Hannah Erlebach

DPhil in Machine Learning @ FLAIR, University of Oxford

Oxford · UK · [first].[last]@gmail.com

About

I’m a first-year DPhil student in machine learning supervised by Jakob Foerster and funded by the Cooperative AI PhD fellowship. I'm interested in how diverse minds represent the world and in particular each other's representations - to what extent can communication, concept transfer and mutual understanding arise between heterogeneous or possibly incommensurable representations? I posit that having better models of others' internal representations of the world allows for more effective knowledge transfer, as well as improved empathetic and cooperative capabilities.

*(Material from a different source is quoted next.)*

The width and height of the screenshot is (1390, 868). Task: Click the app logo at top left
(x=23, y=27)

Relatedly, I'm interested in the structures of knowledge across different disciplines and cultures and how they are related. I'm also interested in the interplay between natural and artificial intelligence research, and am currently running a reading group on active inference in Oxford.

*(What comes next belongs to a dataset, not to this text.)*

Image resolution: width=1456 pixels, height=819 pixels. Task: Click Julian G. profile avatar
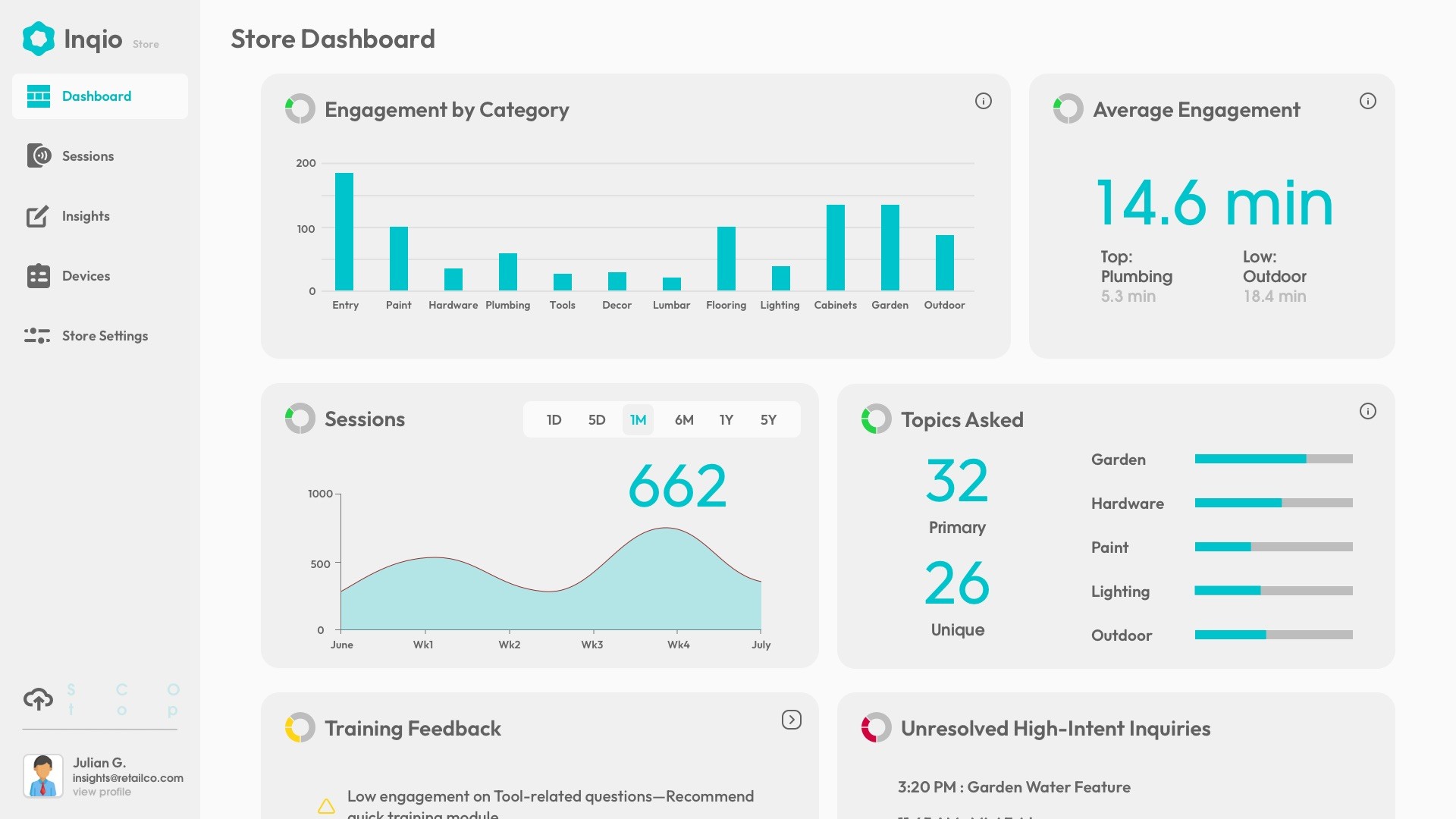[x=43, y=775]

I did my masters in machine learning at University College London, where my thesis was supervised by Tim Rocktaschel, and my undergraduate in maths at Cambridge.

Research

My previous research has focused on AI safety and cooperation in language models and multi-agent reinforcement learning settings.

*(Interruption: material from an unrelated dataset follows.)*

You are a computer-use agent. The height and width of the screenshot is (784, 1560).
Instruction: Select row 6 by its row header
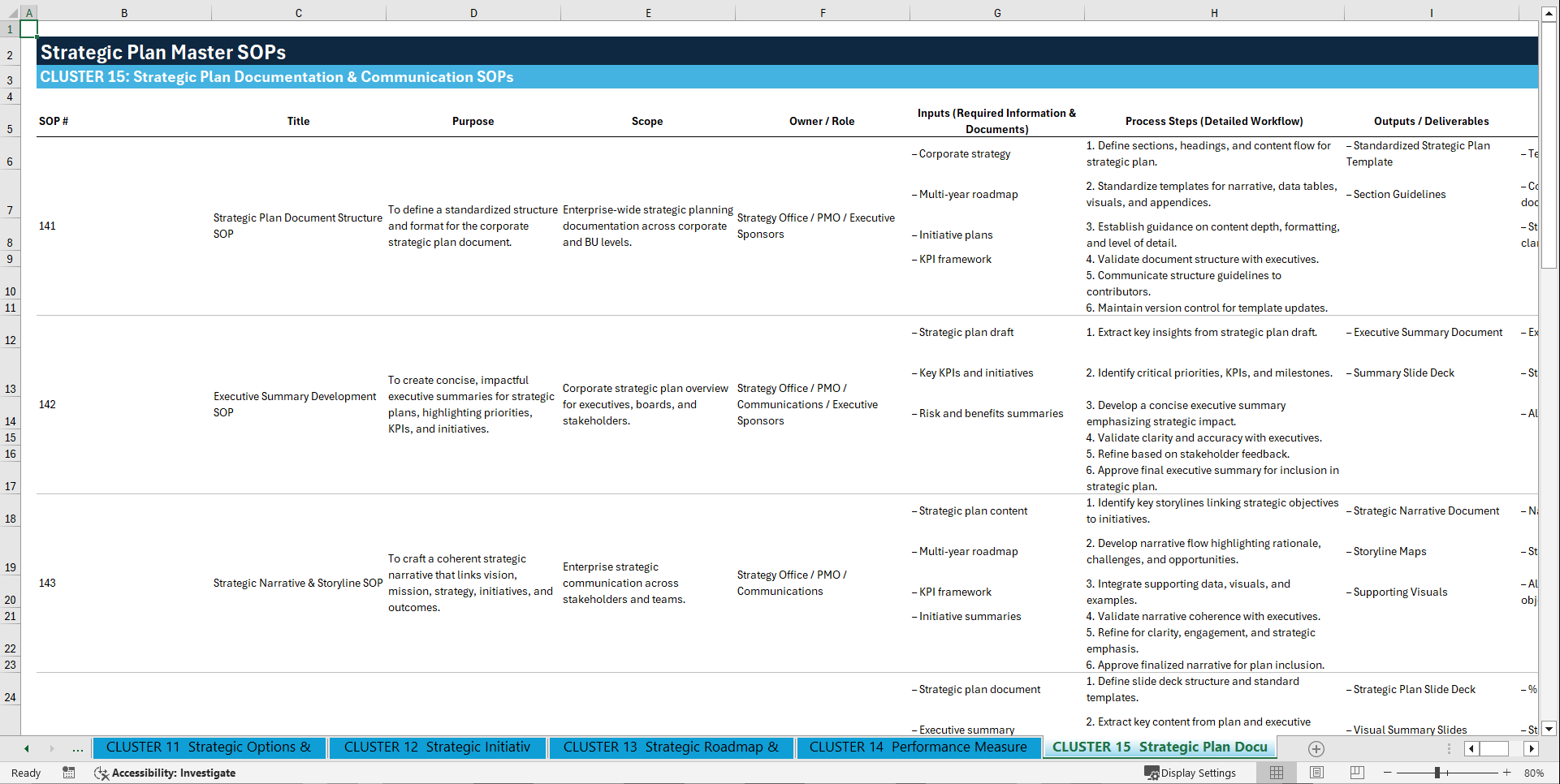pos(10,162)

  • DUA: Discovering Universal Attacks Using Foundation Models. Master's thesis for UCL MSc in Machine Learning, 2025.
  • Guiding Evolution of Artificial Life Using Vision-Language Models. Nikhil Baid, Hannah Erlebach, Paul Hellegouarch and Frederico Wieser. Published in Artificial Life Conference 2025. [arXiv]
  • Mitigating Goal Misgeneralisation via Minimax Regret. Karim Abdel Sadek, Matthew Farrugia-Roberts, Usman Anwar, Hannah Erlebach, Christian Schroeder de Witt, David Krueger and Michael Dennis. Published in Reinforcement Learning Conference 2025. [arXiv]
  • RACCOON: Regret-based Adaptive Curricula for Cooperation. Hannah Erlebach and Jonathan Cook. Published in CoCoMARL workshop at Reinforcement Learning Conference 2024.
  • Welfare Diplomacy: Benchmarking Language Model Cooperation. Gabriel Mukobi, Hannah Erlebach, Niklas Lauffer, Lewis Hammond, Alan Chan and Jesse Clifton. Published in SoLaR workshop at NeurIPS 2023. [arXiv]